Now we have everything we need to decode this flag. Since the bytes are 1 to 1 match to the encoding table which seems to be a 16 WORD array, we can recreate the table by using the following python script
import os
import sys
def create_pads():
for i in range(0,256):
towrite = i.to_bytes(1, byteorder="big") * 0x20
open(str(i)+".pad", "wb").write(towrite)
def create_encs():
for i in range(0,256):
os.system("../encoder.target " + str(i)+".pad")
def dec(infile, outfile):
# recreate encoding table in b
b = [[0 for i in range(0xffff)] for _ in range(16)]
for i in range(256):
f = open("./"+str(i)+".pad.enc", "rb").read()
for j in range(0,32,2):
t = int.from_bytes(f[j:j+2], "big")
b[int(j/2)][t] = i
# decoding given file
flag = open(infile, "rb").read()
output = bytearray(int(len(flag)/2))
for i in range(0, len(flag), 2):
t = int.from_bytes(flag[i:i+2], "big")
cur = b[int(i/2) % 16][t]
output[int(i/2)] = cur
open(outfile, "wb").write(output)
if __name__ == "__main__":
create_pads()
create_encs()
dec(sys.argv[1], sys.argv[2])
We create 32 bytes of each possible byte
Use encoder to encode all 256 pads
Recreate the encoding table and use it to decode a given file.

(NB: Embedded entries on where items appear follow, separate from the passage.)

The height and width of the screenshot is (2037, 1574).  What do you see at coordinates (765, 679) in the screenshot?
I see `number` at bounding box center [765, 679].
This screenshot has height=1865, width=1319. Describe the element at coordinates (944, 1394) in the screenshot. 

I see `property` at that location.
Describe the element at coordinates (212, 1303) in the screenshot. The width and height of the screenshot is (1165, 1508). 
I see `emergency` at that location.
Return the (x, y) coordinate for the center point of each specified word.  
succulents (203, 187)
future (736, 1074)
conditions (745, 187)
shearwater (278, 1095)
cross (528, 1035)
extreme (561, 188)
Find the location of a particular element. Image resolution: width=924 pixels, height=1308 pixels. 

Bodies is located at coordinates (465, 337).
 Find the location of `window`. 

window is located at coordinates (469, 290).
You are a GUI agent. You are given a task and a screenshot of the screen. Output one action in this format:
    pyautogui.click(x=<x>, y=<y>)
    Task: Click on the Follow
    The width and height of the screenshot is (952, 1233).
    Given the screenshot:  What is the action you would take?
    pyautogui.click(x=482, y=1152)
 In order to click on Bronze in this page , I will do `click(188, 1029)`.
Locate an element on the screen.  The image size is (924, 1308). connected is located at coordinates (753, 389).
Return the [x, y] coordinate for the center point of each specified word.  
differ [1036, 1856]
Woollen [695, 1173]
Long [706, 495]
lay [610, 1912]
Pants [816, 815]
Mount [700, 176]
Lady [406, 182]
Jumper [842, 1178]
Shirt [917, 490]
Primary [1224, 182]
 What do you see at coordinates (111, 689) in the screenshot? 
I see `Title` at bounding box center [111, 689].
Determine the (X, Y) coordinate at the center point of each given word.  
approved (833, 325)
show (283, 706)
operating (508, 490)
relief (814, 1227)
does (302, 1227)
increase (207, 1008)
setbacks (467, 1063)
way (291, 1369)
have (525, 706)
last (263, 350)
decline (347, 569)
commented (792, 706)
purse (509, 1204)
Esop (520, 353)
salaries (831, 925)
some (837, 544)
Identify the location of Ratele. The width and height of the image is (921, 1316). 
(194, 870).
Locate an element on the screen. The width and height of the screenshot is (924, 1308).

Open the resulting flag.jpg and submit the flag
I took a more experimental and dynamic approach to this challenge since I didn’t want to bother with the tedious RE aspect. I have a feeling this approach may not be intended as it seems too easy to be worth 270 points. But all in all, it is quite a fun challenge that is more traditional than the other RE challenge in ACSC.